Danny booted up Landingfolio in 2015 as a curated showcase for the best landing pages he could find. It started as a small, self-built WordPress site to scratch a personal itch: his freelance clients kept asking for examples of landing pages that really converted. Within a few months, 1,000 visitors were showing up every day—but the site pocketed zero dollars for the first four years. It was a hobby that secretly taught him the ropes of SEO. As Google’s algorithms grew to love handpicked content, Landingfolio started climbing the search results. Danny kicked off a programmatic SEO game, letting code harvest and tag new pages while scaling visitors by the thousands. These days, it quietly brings in about $1,000 a month, while Danny sleeps.

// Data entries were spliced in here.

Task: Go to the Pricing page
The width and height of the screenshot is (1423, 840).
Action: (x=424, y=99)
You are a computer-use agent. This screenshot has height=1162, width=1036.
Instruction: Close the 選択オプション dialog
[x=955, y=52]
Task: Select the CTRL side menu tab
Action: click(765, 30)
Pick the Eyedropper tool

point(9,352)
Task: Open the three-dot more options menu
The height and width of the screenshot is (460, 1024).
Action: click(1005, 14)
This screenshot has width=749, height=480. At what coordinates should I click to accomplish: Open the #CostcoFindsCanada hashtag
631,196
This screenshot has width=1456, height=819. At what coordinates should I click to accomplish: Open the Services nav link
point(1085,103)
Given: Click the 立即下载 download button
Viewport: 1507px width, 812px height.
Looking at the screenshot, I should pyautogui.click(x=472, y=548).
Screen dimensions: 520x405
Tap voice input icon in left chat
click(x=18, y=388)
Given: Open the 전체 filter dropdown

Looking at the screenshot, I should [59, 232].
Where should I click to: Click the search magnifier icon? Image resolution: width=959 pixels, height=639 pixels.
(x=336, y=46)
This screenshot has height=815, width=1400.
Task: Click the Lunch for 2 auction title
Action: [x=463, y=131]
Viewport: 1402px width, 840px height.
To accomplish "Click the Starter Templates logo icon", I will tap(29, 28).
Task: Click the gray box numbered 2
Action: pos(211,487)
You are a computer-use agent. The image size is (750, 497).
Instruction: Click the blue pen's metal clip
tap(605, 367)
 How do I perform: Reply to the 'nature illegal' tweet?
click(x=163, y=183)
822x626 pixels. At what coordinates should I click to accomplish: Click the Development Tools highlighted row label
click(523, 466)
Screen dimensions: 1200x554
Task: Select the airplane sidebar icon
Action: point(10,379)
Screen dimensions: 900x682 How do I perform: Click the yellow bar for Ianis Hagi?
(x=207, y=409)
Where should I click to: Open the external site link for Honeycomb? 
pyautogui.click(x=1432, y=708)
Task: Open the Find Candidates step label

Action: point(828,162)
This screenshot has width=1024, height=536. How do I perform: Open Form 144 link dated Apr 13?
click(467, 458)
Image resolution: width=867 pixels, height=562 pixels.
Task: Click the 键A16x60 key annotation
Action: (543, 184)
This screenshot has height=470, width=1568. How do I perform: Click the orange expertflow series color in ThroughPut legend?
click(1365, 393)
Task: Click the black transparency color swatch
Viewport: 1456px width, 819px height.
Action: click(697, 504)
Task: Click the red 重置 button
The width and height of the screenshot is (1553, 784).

🌎 2016–2019: Bali, Digital Nomads, and Big Mindset Moves

When Danny landed in Bali in 2016, he plugged straight into the indie hacker vibe through Tropical Nomads and Hackagu groups. Those years flipped the script on him—not just for apps and code, but for his whole self. Without the grind of 9-to-5, hanging around doers and dreamers, he waved goodbye to self-doubt and got comfortable showing his projects to the world.

No blockbuster apps hit the store during that stretch, but he hit bigger milestones. He soaked in how priceless community is, how cool it is to build in public, and most important, how to think like a founder instead of just a hired hand.

✨ 2020: Headlime and the First Big Win

June 2020, smack in the middle of lockdowns, Danny dropped Headlime. It kicked off as a simple PDF of 200 headline formulas. When he got early access to GPT-3, he flipped it into an AI copywriting app that spins out ad copy, blog hooks, and landing page lines.

He tweeted a sneak peek, cranked up the buzz, and rolled out a limited-time lifetime deal. Week one? Headlime pulled in $60,000. By the end of that 8-month stretch, it was cruising at $20,000 a month.

Then came the buyout. In March 2021, Jarvis.ai—now called Jasper—acquired Headlime for something like a million bucks. The whole thing wrapped in about a week.

Marketing steps:

  • Shared open goals on X

  • Dug through Ahrefs and SEMrush for the best keyword gold

  • Dropped a killer Product Hunt launch on December 8, 2020

  • Landed a TechCrunch write-up that halved churn and doubled monthly revenue

😵 2021: Burnout and Bounce Back

Selling Headlime took a toll. Danny had pushed hard for too long, and the closing check didn’t ease the fade. He vanished for three months to sleep in, walk in, and think.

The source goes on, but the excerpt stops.